§ **Task prompt**: Please report how many lines in the records below contain the word "agent", giving only that number.

§ **The records**:
•••
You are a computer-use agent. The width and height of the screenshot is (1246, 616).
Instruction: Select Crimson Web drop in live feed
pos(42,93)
•••
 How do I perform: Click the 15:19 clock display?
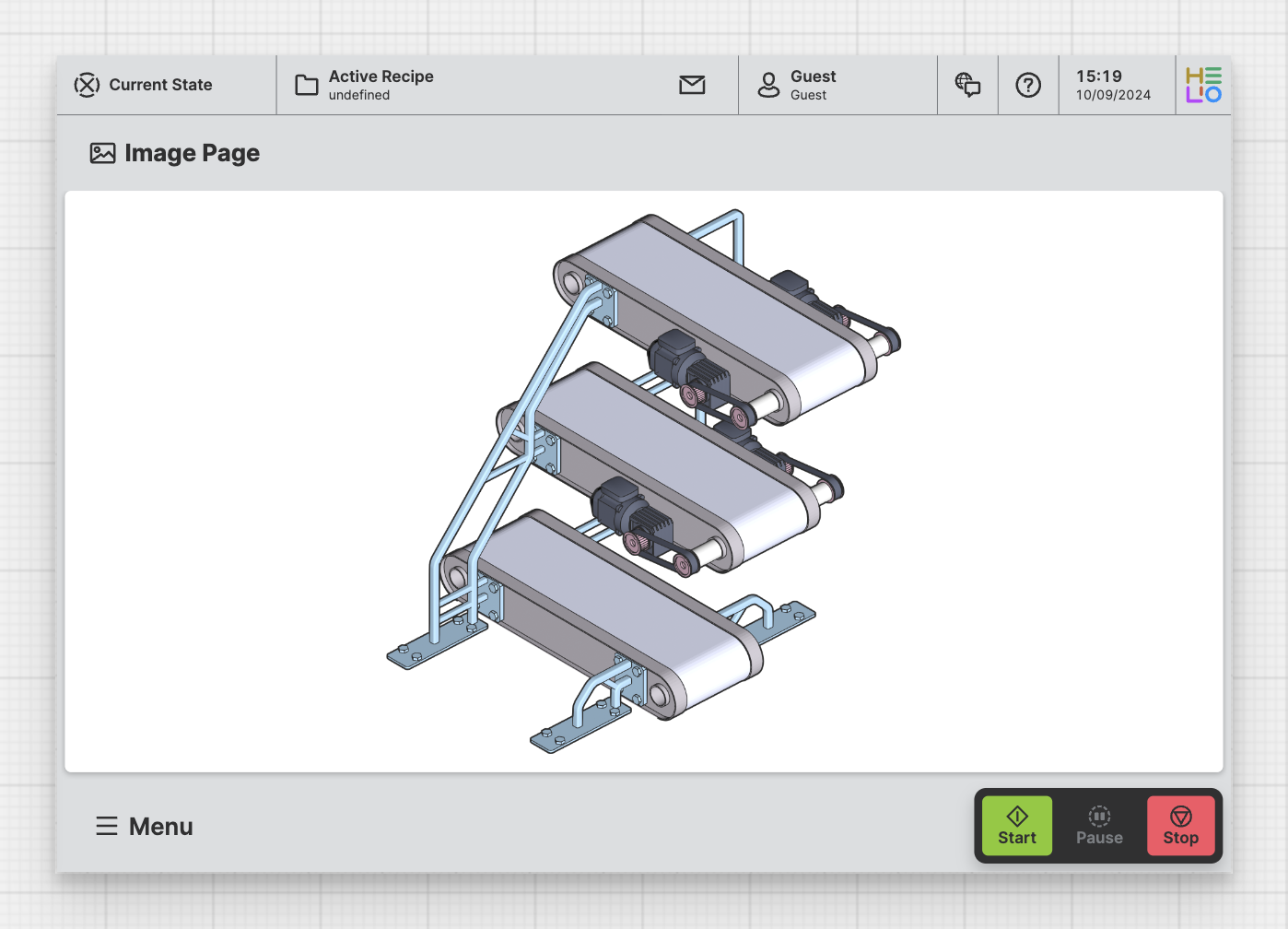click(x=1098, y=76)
•••
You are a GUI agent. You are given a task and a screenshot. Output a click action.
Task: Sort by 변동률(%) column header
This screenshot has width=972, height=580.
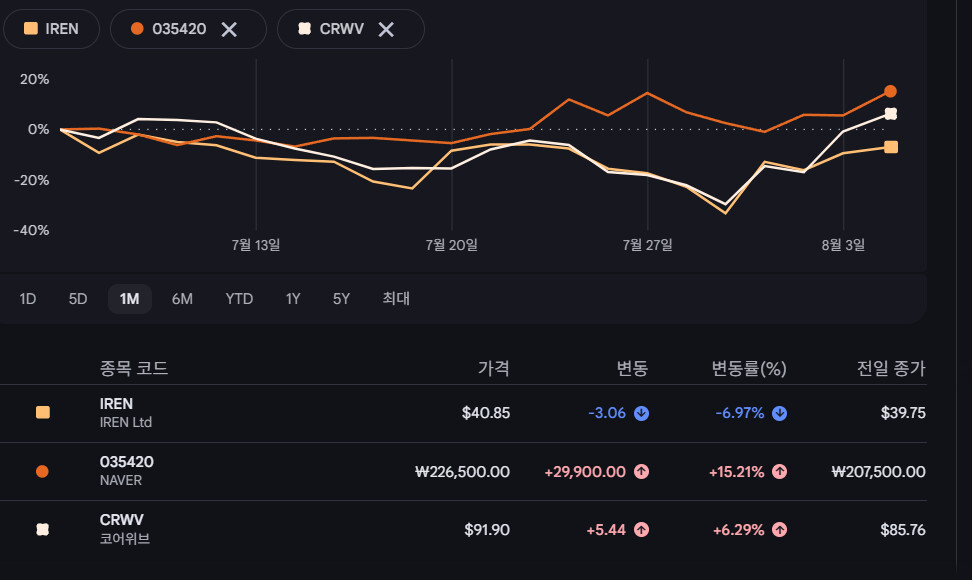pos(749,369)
•••
§ **Response to the task**: 2